Outside-In wins the Triple Crown

The headline claim of advanced process management approaches such as ‘Outside-In’ is winning the triple crown. What do we mean by that?

Triple Crown is the ability to simultaneously reduce costs, improve service and grow revenues as a direct consequence of implementing advanced process management. Outside-In shifts attention from ‘doing things right’ to ‘doing the right things’ and as a consequence much of the work taking place within an organisation becomes ‘dumb stuff’ when tested against the achievement of the successful customer outcome. This ‘dumb stuff’ can be eliminated and typically will result in cost reductions of 40-70% within three to six months of implementation across traditional processes.

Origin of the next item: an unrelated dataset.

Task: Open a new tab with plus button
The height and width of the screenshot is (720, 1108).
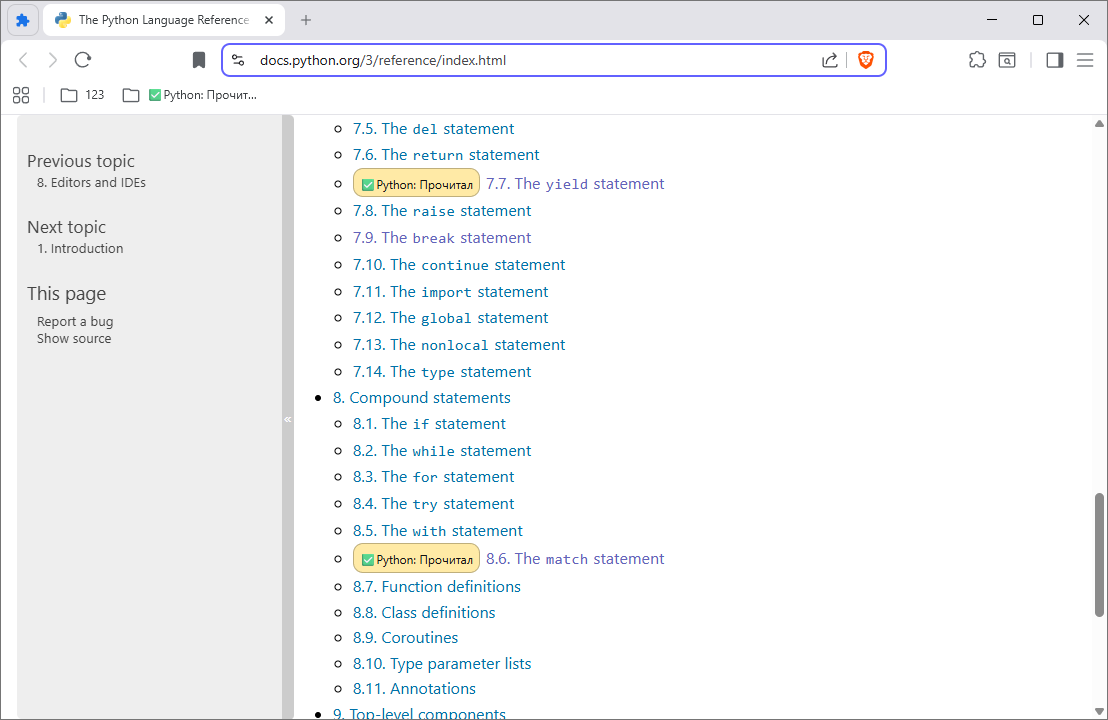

What does the cost reduction include?

A large slice of reduction is in the potential effort to run a process – the people. It also includes considerable swathes of information technology, now no longer required to manage the significantly simplified ‘outside-in’ processes.  Saves are also available across the enterprise from reducing the need for ‘outsourcing’ that does not explicitly contribute to the delivery of successful outcomes. Progressive Outside-In companies such as Google, Apple, Gilead Sciences and Southwest airlines actively redeploy staff to the benefit of the bottom line – making more with less. Service improves and revenues grow.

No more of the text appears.